> **What is expected**
Count up the lines below that include the string "Image" and report the number by itself.

> **Dataset extract**

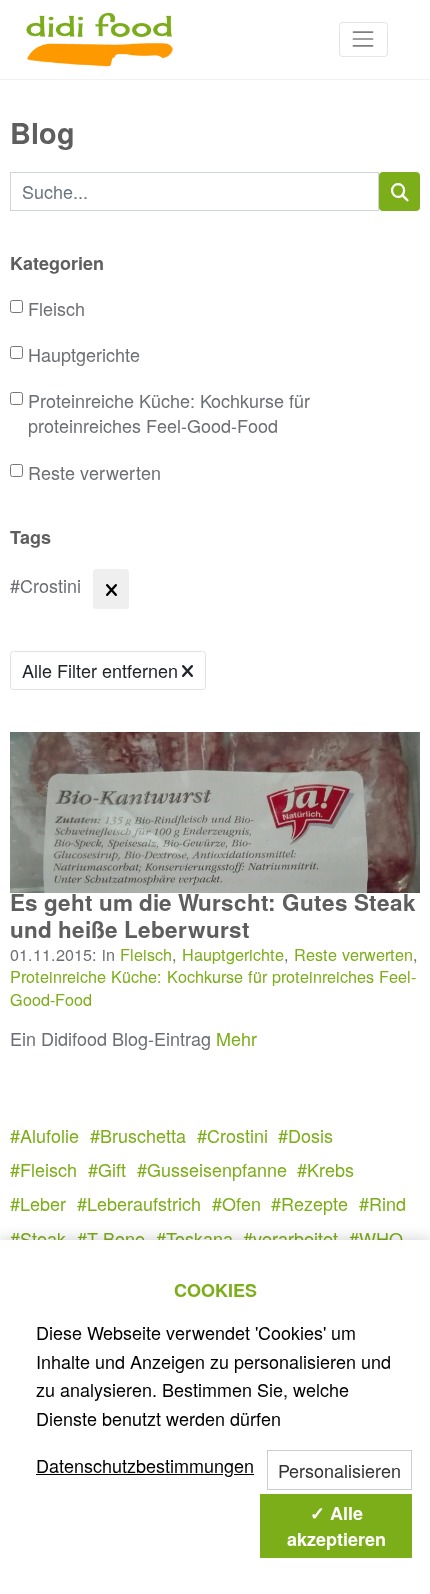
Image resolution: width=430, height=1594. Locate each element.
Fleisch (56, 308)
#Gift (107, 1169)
--
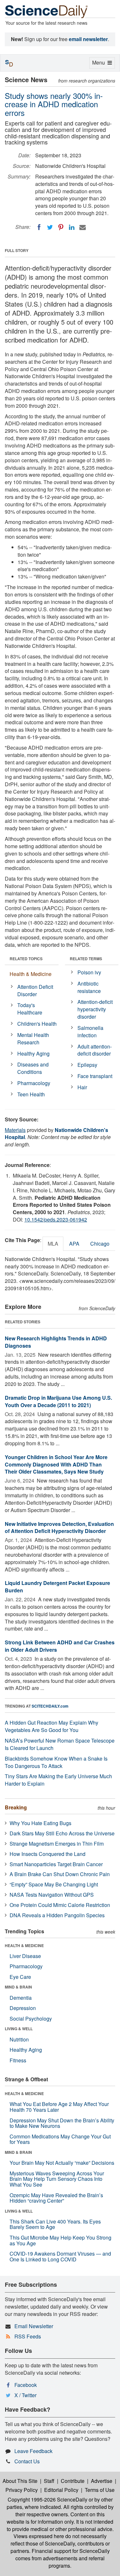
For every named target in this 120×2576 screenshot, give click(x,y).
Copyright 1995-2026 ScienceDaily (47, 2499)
...
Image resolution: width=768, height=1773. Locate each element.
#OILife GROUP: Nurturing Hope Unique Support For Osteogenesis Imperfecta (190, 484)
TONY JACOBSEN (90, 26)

> **Reply to the exercise**
2